Ethanol critics have widely bashed the corn-based fuel for its role in inflating food prices worldwide. But a fascinating article in Der Spiegel, a German news magazine, says classic supply and demand can’t fully explain the recent food inflation phenomenon.
Aggressive hedge-fund investors have played a significant and underreported role in bidding up the price of grocery store items, the article says, in a scheme one analyst equated as “evidence that capitalism is literally consuming itself.”
Farmers and grain wholesalers have long used futures markets as a way to minimize short-term price fluctuations caused by things like storms or drought. At the Chicago Futures Exchange, the regulars are “mainly farmers and silo operators.”
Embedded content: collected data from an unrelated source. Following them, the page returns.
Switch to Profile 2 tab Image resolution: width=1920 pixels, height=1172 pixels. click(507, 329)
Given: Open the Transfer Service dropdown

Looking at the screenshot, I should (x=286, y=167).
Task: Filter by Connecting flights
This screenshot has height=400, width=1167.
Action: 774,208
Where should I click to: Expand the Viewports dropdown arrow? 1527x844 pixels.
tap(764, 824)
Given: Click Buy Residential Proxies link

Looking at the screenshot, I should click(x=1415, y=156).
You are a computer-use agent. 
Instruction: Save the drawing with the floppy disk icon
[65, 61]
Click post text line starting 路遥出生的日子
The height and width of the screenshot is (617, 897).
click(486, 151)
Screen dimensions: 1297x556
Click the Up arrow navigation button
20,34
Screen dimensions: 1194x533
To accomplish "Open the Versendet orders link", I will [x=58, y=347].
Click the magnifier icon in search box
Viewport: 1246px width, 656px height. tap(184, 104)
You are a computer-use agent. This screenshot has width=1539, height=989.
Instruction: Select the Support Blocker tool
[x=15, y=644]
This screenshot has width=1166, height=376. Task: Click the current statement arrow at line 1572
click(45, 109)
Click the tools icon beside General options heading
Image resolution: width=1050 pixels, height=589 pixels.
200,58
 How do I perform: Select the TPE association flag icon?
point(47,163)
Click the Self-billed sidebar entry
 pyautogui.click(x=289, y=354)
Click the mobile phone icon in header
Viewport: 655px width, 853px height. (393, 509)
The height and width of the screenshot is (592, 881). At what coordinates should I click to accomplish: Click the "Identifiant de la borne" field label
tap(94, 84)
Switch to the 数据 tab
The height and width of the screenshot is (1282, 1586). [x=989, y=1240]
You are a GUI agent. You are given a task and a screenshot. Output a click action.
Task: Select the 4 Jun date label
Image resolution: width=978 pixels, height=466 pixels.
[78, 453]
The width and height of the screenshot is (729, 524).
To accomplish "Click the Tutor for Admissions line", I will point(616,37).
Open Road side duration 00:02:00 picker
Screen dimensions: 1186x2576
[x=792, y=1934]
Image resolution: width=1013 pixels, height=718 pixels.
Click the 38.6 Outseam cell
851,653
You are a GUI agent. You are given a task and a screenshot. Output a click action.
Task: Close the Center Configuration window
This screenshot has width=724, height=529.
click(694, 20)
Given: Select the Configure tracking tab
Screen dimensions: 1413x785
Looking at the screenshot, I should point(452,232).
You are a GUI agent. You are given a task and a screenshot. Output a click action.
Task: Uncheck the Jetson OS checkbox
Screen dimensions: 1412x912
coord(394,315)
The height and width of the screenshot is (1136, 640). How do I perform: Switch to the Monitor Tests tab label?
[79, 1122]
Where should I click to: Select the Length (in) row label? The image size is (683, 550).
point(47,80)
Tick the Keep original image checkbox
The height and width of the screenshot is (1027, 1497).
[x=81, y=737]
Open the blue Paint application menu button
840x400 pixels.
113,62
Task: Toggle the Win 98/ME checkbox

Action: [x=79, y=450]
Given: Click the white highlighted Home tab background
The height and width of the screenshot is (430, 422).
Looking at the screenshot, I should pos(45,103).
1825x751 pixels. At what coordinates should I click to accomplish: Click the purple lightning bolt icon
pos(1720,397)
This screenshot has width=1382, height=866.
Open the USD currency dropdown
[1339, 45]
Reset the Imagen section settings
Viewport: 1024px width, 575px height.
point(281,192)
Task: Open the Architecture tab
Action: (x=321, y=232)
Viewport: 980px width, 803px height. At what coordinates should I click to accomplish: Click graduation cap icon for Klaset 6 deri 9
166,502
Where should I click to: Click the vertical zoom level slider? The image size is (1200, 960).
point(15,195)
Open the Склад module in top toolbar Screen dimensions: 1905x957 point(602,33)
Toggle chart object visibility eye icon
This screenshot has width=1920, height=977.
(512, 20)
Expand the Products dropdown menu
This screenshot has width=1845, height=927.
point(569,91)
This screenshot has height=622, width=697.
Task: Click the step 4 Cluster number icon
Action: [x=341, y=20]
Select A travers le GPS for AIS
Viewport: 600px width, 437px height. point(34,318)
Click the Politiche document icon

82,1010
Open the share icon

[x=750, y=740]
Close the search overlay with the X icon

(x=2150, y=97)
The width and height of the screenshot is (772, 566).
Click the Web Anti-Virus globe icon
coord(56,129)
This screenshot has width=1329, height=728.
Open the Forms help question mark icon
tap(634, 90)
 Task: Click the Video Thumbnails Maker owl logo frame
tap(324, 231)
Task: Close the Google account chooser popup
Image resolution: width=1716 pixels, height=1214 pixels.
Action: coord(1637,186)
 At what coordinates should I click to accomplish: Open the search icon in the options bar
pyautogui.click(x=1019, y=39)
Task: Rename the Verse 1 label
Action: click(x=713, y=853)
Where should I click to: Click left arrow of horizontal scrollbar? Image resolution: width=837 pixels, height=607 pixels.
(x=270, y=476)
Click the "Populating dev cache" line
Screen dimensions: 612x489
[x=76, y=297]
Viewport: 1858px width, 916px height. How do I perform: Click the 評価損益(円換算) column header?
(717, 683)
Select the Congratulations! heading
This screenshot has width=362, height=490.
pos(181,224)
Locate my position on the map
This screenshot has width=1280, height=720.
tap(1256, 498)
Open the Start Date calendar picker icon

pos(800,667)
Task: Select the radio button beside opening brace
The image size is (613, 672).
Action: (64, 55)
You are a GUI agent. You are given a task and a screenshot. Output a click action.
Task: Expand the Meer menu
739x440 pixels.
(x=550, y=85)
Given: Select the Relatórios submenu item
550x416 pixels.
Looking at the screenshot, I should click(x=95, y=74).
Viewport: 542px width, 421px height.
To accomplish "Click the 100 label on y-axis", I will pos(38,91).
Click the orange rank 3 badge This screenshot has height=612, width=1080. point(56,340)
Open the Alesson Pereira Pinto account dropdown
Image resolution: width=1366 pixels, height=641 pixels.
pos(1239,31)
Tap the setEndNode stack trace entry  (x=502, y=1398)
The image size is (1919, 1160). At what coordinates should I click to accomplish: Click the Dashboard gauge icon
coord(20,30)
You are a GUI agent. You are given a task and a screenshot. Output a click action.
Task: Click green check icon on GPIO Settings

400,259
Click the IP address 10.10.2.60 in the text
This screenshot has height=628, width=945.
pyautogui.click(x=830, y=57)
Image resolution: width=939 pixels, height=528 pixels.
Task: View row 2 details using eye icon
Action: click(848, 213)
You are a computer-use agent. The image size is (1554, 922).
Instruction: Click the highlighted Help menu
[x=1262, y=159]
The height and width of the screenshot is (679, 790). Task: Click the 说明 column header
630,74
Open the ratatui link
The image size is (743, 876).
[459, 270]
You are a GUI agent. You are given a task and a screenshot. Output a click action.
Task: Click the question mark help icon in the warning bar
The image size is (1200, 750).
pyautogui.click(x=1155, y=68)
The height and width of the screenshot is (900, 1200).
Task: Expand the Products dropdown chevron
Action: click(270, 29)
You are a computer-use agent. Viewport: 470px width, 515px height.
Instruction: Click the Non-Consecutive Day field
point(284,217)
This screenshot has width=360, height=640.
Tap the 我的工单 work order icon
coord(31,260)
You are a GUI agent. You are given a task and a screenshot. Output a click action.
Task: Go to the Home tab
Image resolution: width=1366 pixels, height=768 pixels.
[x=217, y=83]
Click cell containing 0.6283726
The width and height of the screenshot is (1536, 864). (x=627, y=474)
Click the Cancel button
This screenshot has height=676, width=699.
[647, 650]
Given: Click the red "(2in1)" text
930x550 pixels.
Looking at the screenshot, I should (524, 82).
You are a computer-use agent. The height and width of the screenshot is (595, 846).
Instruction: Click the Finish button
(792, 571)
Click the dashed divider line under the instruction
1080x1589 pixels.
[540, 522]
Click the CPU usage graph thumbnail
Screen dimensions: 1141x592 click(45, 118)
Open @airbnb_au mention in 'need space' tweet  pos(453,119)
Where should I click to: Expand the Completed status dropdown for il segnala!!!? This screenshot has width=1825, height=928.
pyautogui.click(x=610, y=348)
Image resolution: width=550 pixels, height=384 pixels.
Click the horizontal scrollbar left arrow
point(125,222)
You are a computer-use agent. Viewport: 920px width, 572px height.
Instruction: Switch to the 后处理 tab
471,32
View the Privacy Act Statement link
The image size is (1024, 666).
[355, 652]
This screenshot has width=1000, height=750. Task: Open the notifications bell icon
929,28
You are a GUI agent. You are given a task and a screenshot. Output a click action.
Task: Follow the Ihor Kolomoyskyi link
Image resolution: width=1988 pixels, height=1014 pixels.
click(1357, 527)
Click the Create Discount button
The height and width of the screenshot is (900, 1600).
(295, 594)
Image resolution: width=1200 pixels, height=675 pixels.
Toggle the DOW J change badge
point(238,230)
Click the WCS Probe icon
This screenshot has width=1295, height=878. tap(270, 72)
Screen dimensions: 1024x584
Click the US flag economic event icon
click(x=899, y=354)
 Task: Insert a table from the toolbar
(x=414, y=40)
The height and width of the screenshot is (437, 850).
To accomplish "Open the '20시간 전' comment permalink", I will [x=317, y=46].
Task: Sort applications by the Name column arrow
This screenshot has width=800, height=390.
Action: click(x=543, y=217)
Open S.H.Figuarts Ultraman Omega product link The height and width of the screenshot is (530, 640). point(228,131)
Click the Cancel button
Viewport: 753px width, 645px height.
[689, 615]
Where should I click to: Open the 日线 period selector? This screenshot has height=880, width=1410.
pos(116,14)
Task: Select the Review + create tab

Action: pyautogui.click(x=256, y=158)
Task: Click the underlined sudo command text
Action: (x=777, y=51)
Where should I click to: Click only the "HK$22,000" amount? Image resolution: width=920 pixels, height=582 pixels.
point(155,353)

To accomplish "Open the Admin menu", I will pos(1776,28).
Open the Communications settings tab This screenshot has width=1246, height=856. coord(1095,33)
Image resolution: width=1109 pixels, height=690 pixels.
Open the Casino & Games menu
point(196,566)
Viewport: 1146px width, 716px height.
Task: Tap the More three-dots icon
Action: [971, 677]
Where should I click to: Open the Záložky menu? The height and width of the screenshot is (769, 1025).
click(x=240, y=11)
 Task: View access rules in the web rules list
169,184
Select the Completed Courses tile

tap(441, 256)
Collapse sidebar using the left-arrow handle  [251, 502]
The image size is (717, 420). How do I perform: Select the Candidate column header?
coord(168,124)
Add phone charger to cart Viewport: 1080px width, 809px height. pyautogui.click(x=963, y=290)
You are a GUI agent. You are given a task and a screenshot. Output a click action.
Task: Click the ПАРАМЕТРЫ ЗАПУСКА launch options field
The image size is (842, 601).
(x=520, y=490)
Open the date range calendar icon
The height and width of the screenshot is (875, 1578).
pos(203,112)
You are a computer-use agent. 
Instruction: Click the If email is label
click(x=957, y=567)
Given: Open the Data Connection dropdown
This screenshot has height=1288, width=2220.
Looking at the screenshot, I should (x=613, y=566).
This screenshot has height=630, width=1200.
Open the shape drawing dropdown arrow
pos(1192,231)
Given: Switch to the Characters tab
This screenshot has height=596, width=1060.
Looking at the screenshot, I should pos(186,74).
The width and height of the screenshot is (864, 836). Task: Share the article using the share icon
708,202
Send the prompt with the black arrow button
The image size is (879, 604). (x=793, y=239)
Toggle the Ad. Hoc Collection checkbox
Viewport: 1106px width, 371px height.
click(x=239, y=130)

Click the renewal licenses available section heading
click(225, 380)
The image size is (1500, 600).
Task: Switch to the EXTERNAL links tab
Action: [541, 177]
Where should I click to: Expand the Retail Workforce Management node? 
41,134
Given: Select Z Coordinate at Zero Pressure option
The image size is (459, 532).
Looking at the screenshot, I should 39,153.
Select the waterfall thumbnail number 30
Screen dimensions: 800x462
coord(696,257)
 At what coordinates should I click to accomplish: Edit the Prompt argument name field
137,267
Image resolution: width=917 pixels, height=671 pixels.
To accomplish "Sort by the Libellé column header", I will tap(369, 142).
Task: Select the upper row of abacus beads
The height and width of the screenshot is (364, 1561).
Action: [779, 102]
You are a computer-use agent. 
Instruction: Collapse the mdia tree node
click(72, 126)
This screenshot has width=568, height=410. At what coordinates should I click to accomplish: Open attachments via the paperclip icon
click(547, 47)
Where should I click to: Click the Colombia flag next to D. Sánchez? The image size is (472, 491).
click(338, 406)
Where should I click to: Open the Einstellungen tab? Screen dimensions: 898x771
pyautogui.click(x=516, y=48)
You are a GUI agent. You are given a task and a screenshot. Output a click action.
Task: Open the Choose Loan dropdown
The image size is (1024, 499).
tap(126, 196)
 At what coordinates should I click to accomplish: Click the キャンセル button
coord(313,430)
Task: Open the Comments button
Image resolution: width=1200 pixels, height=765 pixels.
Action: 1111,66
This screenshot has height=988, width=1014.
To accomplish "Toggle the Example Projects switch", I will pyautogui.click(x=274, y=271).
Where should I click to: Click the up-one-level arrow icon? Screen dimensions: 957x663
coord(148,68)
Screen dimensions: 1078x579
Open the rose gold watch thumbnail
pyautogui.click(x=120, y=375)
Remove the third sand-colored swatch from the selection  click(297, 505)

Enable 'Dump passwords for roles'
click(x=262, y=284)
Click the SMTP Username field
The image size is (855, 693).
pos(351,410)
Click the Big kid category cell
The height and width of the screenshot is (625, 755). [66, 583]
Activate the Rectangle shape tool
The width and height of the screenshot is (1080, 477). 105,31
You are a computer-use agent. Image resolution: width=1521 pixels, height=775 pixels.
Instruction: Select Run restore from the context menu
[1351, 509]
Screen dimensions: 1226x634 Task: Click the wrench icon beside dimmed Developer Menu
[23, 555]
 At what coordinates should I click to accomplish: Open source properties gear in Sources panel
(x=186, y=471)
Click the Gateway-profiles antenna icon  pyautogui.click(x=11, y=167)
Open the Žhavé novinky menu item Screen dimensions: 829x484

In recent years, though, many index fund managers have looked to food commodities as a way to boost profits, the article says. So now, instead of just grain wholesalers bidding for farmers’ crops, you have a group of deep-pocketed fund managers bidding, too.
One commodities dealer says the trend demands an ethical discussion. Food has become so expensive that prices are sparking riots around the equator, which is the cover story of this week’s Economist. One paragraph in particular stopped me in my tracks:
Click “Read More” to continue reading…
… In Haiti, protesters chanting “We’re hungry” forced the prime minister to resign; 24 people were killed in riots in Cameroon; Egypt’s president ordered the army to start baking bread; the Philippines made hoarding rice punishable by life imprisonment …
Why aren’t we hearing more about this? Well, as Stephen Colbert put it, “When you’re covering a landmark presidential campaign, little stories sometimes fall through the cracks. For instance, the small matter of a massive global food shortage”…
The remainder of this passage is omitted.